Der Hamburger Datenschutzbeauftragte bestätigte damit die Darstellung von Easycash. Das Unternehmen hatte den in einem Bericht des Radiosenders NDR erhobenen Vorwurf am Donnerstag als falsch zurückgewiesen.

Darum ging es bei dem vermeintlichen Skandal:

Easycash, die Mutterfirma, wickelt für rund 92.000 Handelsunternehmen in Deutschland elektronische Lastschriften ab - jene Variante der EC-Zahlung, bei der man unterschreibt, statt eine PIN einzugeben. Wenn ein Kunde einen solchen Einkauf mit der Karte erledigt, ist Easycash dort involviert. Das Unternehmen speichert kartenbezogen Informationen darüber, wie oft Lastschriften problemlos eingezogen wurden - damit die Unternehmen per Software das Risiko einschätzen können, ob eine Lastschrift einer bestimmten Karte platzt. Hintergrund: Das elektronische Lastschriftverfahren von Anbietern wie Easycash ist günstiger als das PIN-Verfahren der Banken. Beim PIN-Verfahren trägt die Bank das Risiko einer geplatzten Lastschrift, beim anderen der Händler.

Easycash Loyalty Solutions ist eine Tochterfirma, die sich um Kundenkarten von Handelsunternehmen kümmert. Die betreut nach eigenen Angaben gut 14 Millionen Kundenkarten von Unternehmen, die treuen Kunden Rabatte oder Prämien versprechen und dafür deren persönliche Daten bekommen.

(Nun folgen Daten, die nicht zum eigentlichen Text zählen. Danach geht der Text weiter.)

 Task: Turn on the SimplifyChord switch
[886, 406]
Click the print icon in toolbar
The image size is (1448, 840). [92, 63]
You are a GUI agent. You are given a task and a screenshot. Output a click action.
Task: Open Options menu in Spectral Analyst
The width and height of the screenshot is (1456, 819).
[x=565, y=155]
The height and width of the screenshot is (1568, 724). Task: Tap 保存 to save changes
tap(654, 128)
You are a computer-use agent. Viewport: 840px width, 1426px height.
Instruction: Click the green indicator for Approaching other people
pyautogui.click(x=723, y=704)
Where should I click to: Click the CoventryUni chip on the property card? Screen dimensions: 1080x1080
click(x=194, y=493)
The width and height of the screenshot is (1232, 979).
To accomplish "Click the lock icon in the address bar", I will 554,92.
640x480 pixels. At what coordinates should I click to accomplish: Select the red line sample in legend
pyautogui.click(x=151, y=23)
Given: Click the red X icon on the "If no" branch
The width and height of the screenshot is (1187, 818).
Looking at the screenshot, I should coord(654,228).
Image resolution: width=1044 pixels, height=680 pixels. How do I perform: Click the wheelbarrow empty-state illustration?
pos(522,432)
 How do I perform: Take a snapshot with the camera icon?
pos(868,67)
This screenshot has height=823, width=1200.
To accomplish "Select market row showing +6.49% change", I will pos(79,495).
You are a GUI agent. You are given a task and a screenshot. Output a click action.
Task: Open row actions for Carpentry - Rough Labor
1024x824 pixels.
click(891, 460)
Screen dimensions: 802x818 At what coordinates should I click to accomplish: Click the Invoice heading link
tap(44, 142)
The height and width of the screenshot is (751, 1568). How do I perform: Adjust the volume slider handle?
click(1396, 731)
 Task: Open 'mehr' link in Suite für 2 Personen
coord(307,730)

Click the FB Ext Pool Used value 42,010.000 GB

Der Hauptvorwurf des NDR: Die Datenbanken der Easycash-Mutterfirma sollen mit der des Tochterunternehmens abgeglichen worden sein. Wörtlich hieß es am Donnerstagvormittag im NDR-Bericht: "Die beiden Unternehmen führen nämlich ihre Daten zusammen. Easycash liefert die über Jahre gesammelten Informationen zum Einsatz von EC-Karten, also die Nummern von bis zu 50 Millionen Karten und Konten, Betrag, Datum und Ort der Zahlung. Und Easycash Loyalty Solutions hat durch seine Kundenkarten Name, Anschrift, Beruf und Geburtsdaten von 14 Millionen Verbrauchern."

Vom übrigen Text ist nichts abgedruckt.